Industrial metals rally on China stimulus boost

 - Source: LME, SGX, ING Research
Source: LME, SGX, ING Research

But post-holiday China briefing disappoints

The rally has now cooled after China’s mainland markets reopened this week after the week-long holiday and the anticipated briefing by China’s top economic planner, the National Development and Reform Commission, mostly disappointed, failing to deliver new pledges to boost government spending.

China, the world’s biggest consumer of metals, has been a drag on metals demand for over two years. A broad economic slowdown and, in particular, the crisis in the property sector has weighed on copper and other industrial metals. We have seen plenty of property support measures this year but so far they have failed to have a meaningful impact on metals demand.

We think that the recent stimulus measures still lack detail, and we struggle to find an additional demand growth driver for industrial metals in the measures announced so far.

Any sustained pick up in metals prices will depend on the strength and the speed of the rollout of the measures. We will look out for any potential investment into new infrastructure projects and into energy transition sectors. 

Our China economist believes that last month’s measures are a step in the right direction, especially as multiple measures have been announced together rather than spacing out individual piecemeal measures to a more limited effect. However, he continues to believe that there is still room for further easing in the months ahead, and if we see a large fiscal policy push as well, momentum could recover heading into the fourth quarter. 

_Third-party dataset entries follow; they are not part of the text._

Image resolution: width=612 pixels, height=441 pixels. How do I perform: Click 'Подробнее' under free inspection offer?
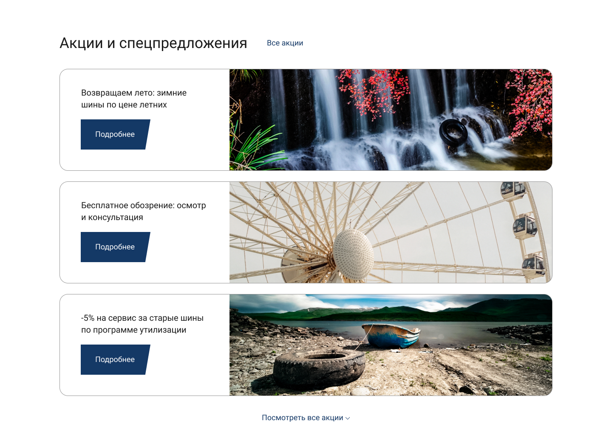115,247
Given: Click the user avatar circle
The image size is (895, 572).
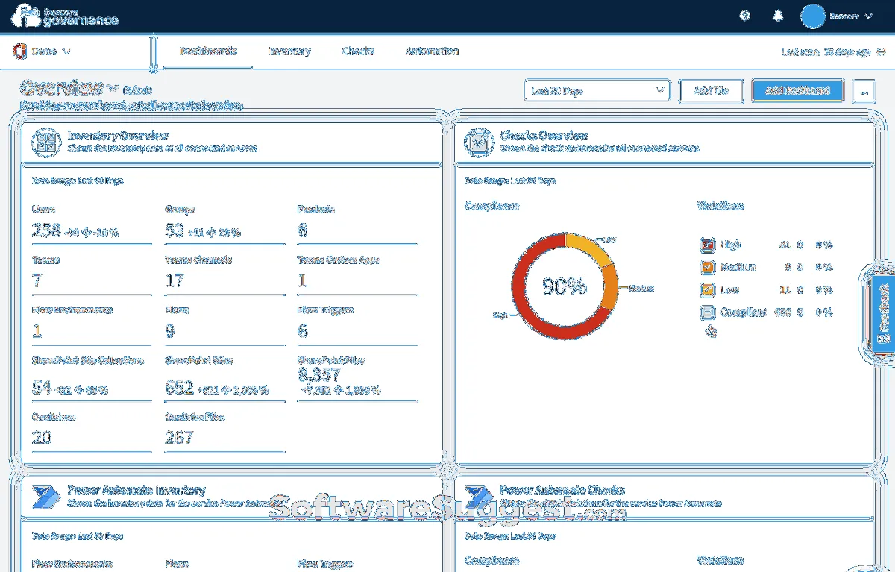Looking at the screenshot, I should (812, 16).
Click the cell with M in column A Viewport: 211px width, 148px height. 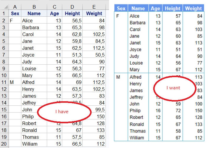(x=15, y=82)
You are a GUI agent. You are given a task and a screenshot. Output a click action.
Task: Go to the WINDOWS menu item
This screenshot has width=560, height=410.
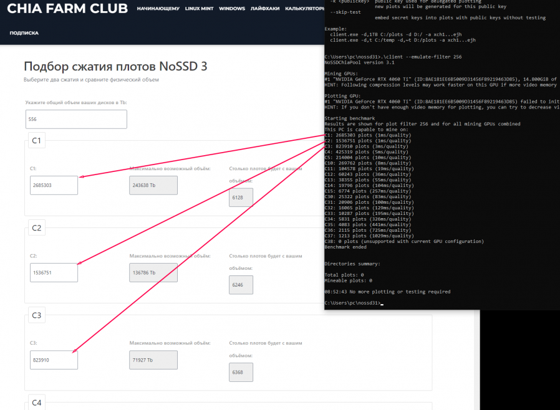tap(232, 9)
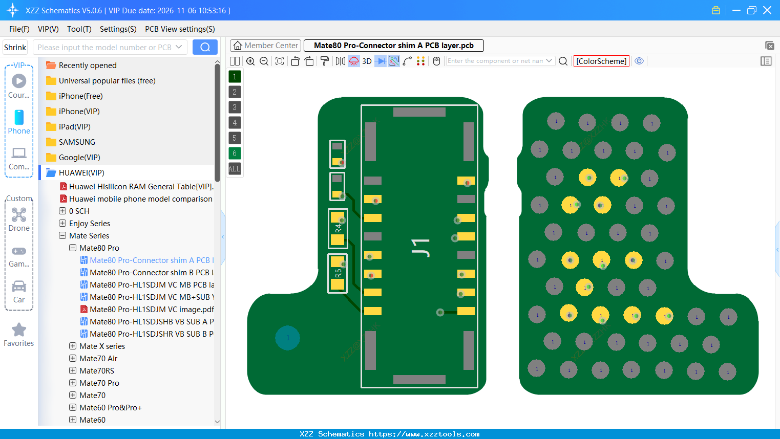This screenshot has height=439, width=780.
Task: Activate the 3D view mode icon
Action: click(366, 61)
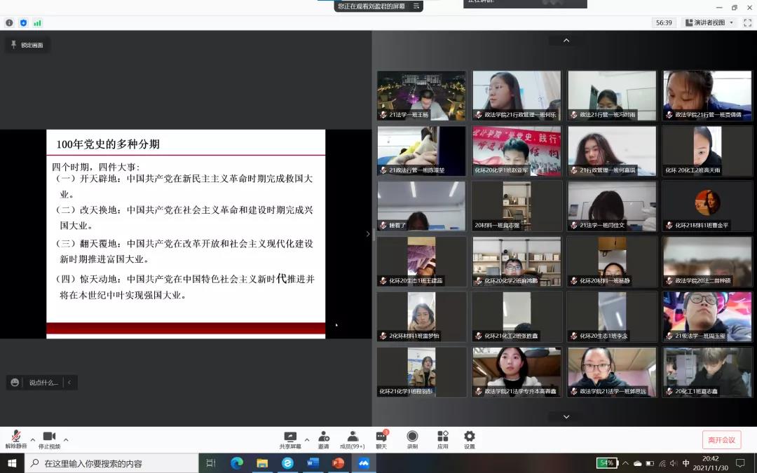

In terms of the property market, which is crucial for metals demand, our China economist believes two things need to happen. First, we need to see prices stabilise if not recover. Second, we need to see excess housing inventories come down towards historical norms. Until then, the drag on growth will continue.

We believe the continued weakness in the sector remains the main downside risk to our outlook for industrial metals. We believe that until the market sees signs of a sustainable recovery and economic growth in China, we will struggle to see a long-term move higher for industrial metals.

The question for the markets now is whether this is the long-awaited turning point for the world’s largest consumer of metals and whether we will see more supportive policies being rolled out that could have a significant impact on metals demand. We think it might be too soon to tell and we have not changed our forecasts yet.

China new home prices fell in August at the fastest pace since 2014

 - Source: National Bureau of Statistics, ING Research
Source: National Bureau of Statistics, ING Research

Downside risks persist

Although the macro conditions are starting to look brighter, and the Federal Reserve’s long-awaited rate cut has calmed sentiment, uncertainty surrounding the US presidential election is dampening risk appetite.

With geopolitical tensions lingering, a still uncertain recovery path for China's economic recovery, despite the recent stimulus boost, and rising protectionism, we remain cautious in the short-term on the industrial metals outlook.

However, we are more constructive from late 4Q and early 2025. We believe more certainty on US-China policy following the US elections and improving manufacturing sentiment amid central bank easing cycles should provide upside to industrial metals prices in the medium- to long-term.